EXTRAIT.
▬▬▬▬▬▬

Archives de catégorie : dîners ou repas privés

Dîner qui a suivi la visite à la Romanée Conti lundi, 13 octobre 2003

Je quitte ces deux domaines, ravi d’avoir touché de près le rêve et la perfection. Comme on m’avait proposé de garder des flacons, pour que les fonds de bouteilles égayent mon dîner, j’appelle au plus vite un ami à partager ces merveilles. Et ce soir là, caprice du vin, les surprises sont au rendez-vous.

D’abord les vins sont très nettement meilleurs. Ils ont pris de l’oxygène, ce qui leur a fait du bien, et n’ont pas souffert du voyage. Le Richebourg 1965 est complètement transformé. Il est devenu accompli, brillant, et a gagné une longueur extrême. On l’a ressuscité alors que le 1964, qui avait brillé au déjeuner avait sans doute estimé qu’il en avait suffisamment montré. La Romanée Conti 1975 avait perdu toutes ses petites faiblesses et l’on comprenait vraiment tout ce qui fait le charme de ce vin. Avec mon ami, nous nous faisions la remarque qu’il s’agit d’une des plus belles bouteilles de la Romanée Conti que nous ayons bues. Comment après cela se fier aux hiérarchies écrites dans les livres ? Le Grands Echézeaux 1948 brillait encore mais légèrement moins, tout en confirmant l’extrême complexité de ces magiques vins anciens. On s’amusa à classer les vins, le 1948 étant en tête, ex aequo avec le 1965. Le 1975 venait ensuite puis le 1964, alors qu’à midi, j’aurais classé 1948, 1964, 1975, 1965. Bienheureuxles dégustateurs qui peuvent donner des jugements péremptoires et définitifs.

J’ai ouvert au cours de ce même dîner une bouteille de Rausan Ségla 1924 du même lot que la bouteille bue quelques jours plus tôt (voir ci-dessus). Elle apparut brillante, sans trace de blessure, et trouvait toute sa place à coté des vins du Domaine.

Pour finir ce dîner où les vins du midi étaient devenus nettement plus brillants, je voulais porter un toast en hommage à mes hôtes du Domaine. Ce fut avec une Fine Bourgogne du Domaine de la Romanée Conti 1979, sensuel alcool qui mettait un point final à une journée de rêve absolu.

 

 

dîner impromptu et rangements de cave vendredi, 10 octobre 2003

A l’occasion d’un dîner impromptu je dégustai à l’aveugle un Corbières 1999 Château d’Auzines que j’ai largement surestimé. J’étais en train de rêver à je ne sais quel premier cru. Peu importe que je me trompe puisqu’il le mérite. Mais il fut confronté à Lafite Rothschild 1983 et j’ai mesuré l’évidente différence. Je ne regrette pas d’avoir succombé au charme d’un Corbières bien fait.

▬▬▬▬▬▬

DONNÉES ENREGISTRÉES.

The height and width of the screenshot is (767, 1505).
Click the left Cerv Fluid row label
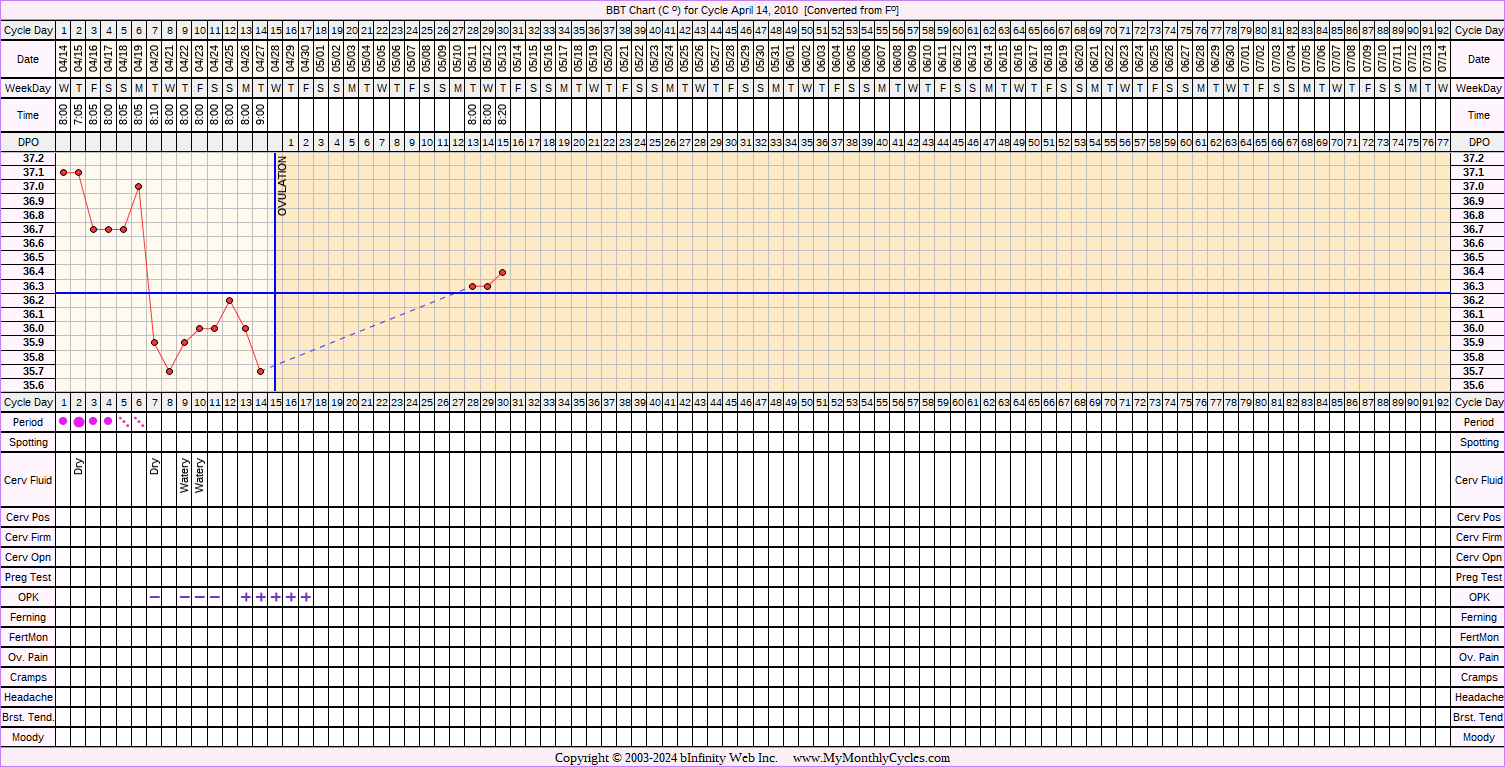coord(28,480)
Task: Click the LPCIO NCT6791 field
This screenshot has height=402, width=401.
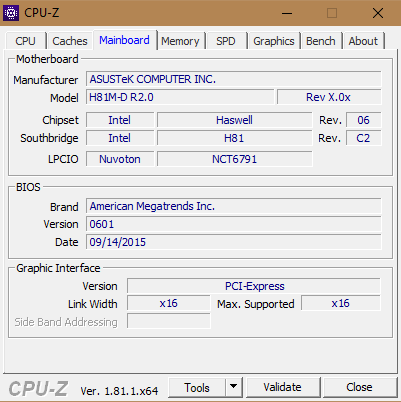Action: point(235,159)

▬▬▬▬▬▬

CONSIGNES.
(A) D'après l'extrait, pourquoi les vins sont-ils nettement meilleurs au dîner ?
(B) Imprimez le passage de l'extrait qui commence aux mots « Pour finir ce » et s'arrête après les mots « Corbières bien fait. ».

RÉPONSES.
(A) Ils ont pris de l'oxygène, ce qui leur a fait du bien, et ils n'ont pas souffert du voyage.

(B)
Pour finir ce dîner où les vins du midi étaient devenus nettement plus brillants, je voulais porter un toast en hommage à mes hôtes du Domaine. Ce fut avec une Fine Bourgogne du Domaine de la Romanée Conti 1979, sensuel alcool qui mettait un point final à une journée de rêve absolu.

 

 

dîner impromptu et rangements de cave vendredi, 10 octobre 2003

A l’occasion d’un dîner impromptu je dégustai à l’aveugle un Corbières 1999 Château d’Auzines que j’ai largement surestimé. J’étais en train de rêver à je ne sais quel premier cru. Peu importe que je me trompe puisqu’il le mérite. Mais il fut confronté à Lafite Rothschild 1983 et j’ai mesuré l’évidente différence. Je ne regrette pas d’avoir succombé au charme d’un Corbières bien fait.